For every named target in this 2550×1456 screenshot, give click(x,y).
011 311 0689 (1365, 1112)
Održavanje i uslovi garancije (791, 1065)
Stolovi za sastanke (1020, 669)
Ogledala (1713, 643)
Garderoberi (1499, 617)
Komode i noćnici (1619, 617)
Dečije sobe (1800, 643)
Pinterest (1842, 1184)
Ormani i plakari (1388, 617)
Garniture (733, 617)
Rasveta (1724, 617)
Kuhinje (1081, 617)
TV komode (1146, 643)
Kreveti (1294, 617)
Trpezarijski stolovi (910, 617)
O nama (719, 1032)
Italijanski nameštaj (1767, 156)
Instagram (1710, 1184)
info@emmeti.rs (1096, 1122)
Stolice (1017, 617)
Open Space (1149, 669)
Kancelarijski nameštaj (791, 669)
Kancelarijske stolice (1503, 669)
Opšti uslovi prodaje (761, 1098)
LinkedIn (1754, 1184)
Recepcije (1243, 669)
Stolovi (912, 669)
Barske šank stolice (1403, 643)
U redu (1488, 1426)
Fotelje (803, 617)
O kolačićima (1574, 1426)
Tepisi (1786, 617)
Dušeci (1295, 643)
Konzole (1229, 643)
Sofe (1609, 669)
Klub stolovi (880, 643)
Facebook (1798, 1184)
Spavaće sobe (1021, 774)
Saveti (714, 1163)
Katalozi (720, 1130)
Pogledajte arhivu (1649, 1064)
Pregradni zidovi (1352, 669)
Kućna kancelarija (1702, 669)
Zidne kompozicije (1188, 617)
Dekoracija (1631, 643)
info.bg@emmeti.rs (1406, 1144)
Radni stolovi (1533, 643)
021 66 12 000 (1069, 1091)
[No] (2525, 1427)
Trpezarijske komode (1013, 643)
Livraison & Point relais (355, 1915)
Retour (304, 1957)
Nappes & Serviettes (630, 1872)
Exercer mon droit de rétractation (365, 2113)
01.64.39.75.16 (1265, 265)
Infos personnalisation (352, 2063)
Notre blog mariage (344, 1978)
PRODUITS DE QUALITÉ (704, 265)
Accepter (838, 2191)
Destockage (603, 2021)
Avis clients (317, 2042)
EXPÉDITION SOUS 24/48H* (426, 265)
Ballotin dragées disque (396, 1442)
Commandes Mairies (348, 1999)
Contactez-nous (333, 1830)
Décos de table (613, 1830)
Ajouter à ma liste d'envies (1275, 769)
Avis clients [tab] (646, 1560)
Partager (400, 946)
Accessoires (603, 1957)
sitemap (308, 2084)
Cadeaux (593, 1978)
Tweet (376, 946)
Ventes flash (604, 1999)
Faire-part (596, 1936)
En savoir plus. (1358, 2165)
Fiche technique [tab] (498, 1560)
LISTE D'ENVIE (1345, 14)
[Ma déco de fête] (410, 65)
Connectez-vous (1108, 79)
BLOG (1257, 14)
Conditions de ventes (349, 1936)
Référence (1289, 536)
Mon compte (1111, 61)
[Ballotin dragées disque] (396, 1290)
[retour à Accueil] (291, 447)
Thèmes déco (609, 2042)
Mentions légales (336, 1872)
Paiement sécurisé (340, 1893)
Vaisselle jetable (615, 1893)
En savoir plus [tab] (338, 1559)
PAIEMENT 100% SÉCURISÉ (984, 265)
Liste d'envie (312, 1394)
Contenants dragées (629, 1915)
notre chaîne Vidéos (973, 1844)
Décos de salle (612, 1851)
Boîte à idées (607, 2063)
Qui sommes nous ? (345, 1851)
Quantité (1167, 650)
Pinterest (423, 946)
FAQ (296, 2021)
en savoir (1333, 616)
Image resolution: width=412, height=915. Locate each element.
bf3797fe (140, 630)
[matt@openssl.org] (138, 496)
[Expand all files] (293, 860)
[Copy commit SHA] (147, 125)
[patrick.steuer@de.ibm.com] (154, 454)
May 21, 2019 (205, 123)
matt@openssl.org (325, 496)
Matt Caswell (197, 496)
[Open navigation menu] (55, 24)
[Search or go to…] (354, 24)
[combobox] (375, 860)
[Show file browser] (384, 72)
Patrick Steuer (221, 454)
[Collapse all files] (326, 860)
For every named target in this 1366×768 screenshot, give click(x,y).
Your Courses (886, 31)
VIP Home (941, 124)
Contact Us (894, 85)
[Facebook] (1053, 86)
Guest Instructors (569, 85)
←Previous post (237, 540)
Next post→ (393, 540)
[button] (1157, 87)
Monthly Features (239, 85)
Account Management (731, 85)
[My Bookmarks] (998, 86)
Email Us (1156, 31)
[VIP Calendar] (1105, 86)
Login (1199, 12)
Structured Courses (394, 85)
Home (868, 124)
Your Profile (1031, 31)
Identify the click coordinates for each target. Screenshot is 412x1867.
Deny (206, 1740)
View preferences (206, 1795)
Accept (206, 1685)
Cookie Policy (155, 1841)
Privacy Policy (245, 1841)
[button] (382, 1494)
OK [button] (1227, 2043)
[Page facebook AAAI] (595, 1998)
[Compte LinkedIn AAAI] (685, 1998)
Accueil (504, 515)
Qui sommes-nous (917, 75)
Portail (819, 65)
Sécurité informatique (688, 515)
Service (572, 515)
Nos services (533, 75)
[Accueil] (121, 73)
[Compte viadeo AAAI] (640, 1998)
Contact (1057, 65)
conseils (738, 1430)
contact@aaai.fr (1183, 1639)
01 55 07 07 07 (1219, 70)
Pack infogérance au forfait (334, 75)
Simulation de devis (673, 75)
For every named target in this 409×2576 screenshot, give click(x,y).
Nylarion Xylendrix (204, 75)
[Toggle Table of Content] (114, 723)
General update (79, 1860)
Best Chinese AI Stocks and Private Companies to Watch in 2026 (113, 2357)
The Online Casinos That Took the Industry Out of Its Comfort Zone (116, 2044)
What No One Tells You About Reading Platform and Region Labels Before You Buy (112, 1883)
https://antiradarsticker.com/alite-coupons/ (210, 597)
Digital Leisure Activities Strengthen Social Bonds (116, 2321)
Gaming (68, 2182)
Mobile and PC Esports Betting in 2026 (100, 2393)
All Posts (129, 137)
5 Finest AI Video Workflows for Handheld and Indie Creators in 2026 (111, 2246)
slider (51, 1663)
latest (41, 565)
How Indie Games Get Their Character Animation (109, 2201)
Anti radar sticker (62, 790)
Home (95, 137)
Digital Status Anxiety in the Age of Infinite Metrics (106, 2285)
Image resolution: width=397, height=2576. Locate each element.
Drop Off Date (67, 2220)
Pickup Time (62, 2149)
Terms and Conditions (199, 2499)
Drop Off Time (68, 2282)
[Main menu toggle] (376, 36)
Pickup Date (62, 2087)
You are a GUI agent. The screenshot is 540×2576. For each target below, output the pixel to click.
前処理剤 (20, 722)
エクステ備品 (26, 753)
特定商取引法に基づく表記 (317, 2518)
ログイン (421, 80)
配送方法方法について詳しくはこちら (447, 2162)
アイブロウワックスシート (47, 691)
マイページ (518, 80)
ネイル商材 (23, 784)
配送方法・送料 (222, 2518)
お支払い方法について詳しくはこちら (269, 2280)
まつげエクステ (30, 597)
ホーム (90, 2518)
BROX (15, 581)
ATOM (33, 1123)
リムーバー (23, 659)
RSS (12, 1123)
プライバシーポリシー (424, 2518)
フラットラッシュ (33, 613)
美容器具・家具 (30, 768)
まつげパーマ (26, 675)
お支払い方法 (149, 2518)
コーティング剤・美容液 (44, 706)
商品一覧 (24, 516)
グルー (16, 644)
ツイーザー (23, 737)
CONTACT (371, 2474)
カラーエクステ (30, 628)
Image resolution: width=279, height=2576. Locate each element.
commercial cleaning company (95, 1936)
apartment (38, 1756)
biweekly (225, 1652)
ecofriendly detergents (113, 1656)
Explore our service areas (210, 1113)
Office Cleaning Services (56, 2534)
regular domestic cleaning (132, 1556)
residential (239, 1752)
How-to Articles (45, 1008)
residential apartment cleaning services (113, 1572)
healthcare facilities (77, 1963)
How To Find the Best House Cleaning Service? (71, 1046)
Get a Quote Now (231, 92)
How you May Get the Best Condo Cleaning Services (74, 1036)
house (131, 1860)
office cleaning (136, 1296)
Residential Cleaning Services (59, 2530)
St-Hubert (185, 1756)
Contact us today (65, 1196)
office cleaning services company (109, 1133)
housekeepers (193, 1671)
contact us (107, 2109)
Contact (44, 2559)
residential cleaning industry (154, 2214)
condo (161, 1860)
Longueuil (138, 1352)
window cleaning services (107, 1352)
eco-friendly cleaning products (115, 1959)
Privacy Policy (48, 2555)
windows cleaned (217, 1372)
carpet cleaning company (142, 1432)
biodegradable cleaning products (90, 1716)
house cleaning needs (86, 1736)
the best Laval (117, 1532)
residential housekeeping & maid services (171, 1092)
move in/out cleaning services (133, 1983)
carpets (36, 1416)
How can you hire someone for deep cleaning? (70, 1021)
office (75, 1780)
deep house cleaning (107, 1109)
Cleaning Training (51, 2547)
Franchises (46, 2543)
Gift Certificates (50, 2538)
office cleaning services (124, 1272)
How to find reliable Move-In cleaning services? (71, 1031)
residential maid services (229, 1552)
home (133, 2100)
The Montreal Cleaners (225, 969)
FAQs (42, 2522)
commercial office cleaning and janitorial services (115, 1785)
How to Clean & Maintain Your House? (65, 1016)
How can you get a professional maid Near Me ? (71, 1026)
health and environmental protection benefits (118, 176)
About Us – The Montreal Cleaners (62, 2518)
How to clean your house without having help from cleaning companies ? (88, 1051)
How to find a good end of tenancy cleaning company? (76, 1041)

# Problem requirements:
Retype the listing above, word for word, from its first line to the line containing "Ormani i plakari (1388, 617)", both ends included.

# Written solution:
For every named target in this 2550×1456 screenshot, give click(x,y).
011 311 0689 (1365, 1112)
Održavanje i uslovi garancije (791, 1065)
Stolovi za sastanke (1020, 669)
Ogledala (1713, 643)
Garderoberi (1499, 617)
Komode i noćnici (1619, 617)
Dečije sobe (1800, 643)
Pinterest (1842, 1184)
Ormani i plakari (1388, 617)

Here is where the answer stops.